* Assigned task
Please state the number of lines in the listing that contain the word "computer", and nothing else.

* Dataset content
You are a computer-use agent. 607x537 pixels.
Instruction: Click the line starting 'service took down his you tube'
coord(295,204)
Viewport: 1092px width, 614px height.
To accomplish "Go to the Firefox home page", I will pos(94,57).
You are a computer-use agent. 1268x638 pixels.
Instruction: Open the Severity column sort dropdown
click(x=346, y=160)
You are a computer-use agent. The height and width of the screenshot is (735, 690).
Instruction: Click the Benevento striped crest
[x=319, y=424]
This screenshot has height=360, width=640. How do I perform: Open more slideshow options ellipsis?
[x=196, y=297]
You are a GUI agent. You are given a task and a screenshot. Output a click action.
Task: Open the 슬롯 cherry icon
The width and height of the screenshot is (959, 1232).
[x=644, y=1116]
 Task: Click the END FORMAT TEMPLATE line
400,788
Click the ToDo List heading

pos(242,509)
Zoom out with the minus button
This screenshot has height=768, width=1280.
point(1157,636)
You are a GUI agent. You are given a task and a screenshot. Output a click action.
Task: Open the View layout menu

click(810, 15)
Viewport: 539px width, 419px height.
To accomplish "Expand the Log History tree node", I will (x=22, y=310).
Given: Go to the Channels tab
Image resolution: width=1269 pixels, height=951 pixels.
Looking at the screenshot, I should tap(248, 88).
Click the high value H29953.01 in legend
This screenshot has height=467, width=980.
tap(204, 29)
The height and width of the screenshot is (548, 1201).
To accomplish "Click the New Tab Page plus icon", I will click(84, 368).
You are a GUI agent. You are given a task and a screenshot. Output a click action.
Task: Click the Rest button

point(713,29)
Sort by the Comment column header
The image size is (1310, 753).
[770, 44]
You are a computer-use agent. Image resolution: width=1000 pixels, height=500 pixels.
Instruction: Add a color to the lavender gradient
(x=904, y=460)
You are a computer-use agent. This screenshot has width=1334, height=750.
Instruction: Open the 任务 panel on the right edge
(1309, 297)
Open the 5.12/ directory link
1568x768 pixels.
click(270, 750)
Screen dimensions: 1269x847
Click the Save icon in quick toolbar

* Output of the task
5